● What you will do:
Rewrite the rows from the line containing "The image size is (855, 406)." up to and including the last row, changing "dropdown" to "menu" and leaving everything else untouched. Return only those lines.

# # # # # # #

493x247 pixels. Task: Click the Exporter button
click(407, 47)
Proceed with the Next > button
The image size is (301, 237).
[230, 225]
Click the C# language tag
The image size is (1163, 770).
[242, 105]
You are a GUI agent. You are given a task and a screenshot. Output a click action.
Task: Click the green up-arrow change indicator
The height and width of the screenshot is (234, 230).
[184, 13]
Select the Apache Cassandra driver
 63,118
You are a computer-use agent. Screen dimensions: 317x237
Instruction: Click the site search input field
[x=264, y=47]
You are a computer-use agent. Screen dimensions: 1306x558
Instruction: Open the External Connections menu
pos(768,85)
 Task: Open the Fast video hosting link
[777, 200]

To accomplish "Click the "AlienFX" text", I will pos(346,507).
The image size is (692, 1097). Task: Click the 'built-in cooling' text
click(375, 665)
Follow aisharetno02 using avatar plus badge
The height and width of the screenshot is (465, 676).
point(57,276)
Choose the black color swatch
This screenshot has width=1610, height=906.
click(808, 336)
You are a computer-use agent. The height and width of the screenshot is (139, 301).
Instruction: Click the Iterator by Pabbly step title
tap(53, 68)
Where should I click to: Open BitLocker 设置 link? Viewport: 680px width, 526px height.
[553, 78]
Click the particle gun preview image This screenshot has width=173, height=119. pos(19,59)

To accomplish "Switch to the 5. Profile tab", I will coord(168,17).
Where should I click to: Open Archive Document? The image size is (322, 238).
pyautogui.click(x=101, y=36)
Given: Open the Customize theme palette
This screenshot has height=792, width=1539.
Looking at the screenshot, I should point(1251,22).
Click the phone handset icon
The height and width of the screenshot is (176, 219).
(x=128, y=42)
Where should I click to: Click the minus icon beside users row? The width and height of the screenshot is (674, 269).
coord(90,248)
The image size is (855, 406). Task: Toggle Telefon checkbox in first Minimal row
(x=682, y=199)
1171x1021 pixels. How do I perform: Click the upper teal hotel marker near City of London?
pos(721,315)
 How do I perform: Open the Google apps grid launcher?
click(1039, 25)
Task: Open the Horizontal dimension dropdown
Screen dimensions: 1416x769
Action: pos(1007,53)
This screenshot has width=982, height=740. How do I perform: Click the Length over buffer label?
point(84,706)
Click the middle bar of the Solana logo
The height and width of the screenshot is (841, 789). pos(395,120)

# # # # # # #

● Answer to the problem:
The image size is (855, 406). Task: Toggle Telefon checkbox in first Minimal row
(x=682, y=199)
1171x1021 pixels. How do I perform: Click the upper teal hotel marker near City of London?
pos(721,315)
 How do I perform: Open the Google apps grid launcher?
click(1039, 25)
Task: Open the Horizontal dimension menu
Screen dimensions: 1416x769
Action: pos(1007,53)
This screenshot has width=982, height=740. How do I perform: Click the Length over buffer label?
point(84,706)
Click the middle bar of the Solana logo
The height and width of the screenshot is (841, 789). pos(395,120)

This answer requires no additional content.